SUPPLIED DATA:
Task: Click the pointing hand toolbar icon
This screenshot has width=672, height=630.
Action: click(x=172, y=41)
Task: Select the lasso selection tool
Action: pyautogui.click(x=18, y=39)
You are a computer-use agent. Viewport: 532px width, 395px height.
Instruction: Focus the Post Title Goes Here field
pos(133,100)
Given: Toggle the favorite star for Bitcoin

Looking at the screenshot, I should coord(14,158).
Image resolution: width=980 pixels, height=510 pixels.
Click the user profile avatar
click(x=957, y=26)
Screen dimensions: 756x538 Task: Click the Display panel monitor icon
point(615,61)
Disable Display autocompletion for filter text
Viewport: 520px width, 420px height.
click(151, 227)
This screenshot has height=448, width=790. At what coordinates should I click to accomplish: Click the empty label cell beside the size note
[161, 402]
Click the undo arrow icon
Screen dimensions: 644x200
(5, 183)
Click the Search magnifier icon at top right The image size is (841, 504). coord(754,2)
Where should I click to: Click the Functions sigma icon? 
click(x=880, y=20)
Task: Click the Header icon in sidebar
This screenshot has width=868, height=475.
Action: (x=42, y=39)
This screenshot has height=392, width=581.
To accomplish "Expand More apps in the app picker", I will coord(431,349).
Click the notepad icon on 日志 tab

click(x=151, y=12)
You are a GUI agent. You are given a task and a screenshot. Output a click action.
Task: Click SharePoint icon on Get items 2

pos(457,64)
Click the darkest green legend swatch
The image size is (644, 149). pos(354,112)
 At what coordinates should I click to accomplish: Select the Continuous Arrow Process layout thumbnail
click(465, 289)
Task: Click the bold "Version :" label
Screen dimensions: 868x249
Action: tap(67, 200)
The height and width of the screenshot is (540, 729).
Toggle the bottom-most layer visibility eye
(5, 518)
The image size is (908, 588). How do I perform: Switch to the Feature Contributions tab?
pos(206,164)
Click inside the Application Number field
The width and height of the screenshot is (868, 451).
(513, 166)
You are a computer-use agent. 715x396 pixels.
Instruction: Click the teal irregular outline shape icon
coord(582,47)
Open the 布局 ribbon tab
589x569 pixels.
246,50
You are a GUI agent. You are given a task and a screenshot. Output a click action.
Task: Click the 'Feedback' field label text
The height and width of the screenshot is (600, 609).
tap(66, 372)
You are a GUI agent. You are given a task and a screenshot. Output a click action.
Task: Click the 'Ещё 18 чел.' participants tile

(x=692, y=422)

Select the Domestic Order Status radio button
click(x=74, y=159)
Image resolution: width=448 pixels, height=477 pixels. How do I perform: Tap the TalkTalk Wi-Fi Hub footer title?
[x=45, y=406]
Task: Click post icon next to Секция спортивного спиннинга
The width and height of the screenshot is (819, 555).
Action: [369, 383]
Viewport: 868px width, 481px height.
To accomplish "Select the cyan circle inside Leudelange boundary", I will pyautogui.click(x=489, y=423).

DIRECTIONS FOR THIS TASK: From the records above, retype only the lines starting at the line that contains "Screen dimensions: 644x200" and ending at the line that contains "This screenshot has height=392, width=581.", both included.

SOLUTION TO THIS TASK:
Screen dimensions: 644x200
(5, 183)
Click the Search magnifier icon at top right The image size is (841, 504). coord(754,2)
Where should I click to: Click the Functions sigma icon? 
click(x=880, y=20)
Task: Click the Header icon in sidebar
This screenshot has width=868, height=475.
Action: (x=42, y=39)
This screenshot has height=392, width=581.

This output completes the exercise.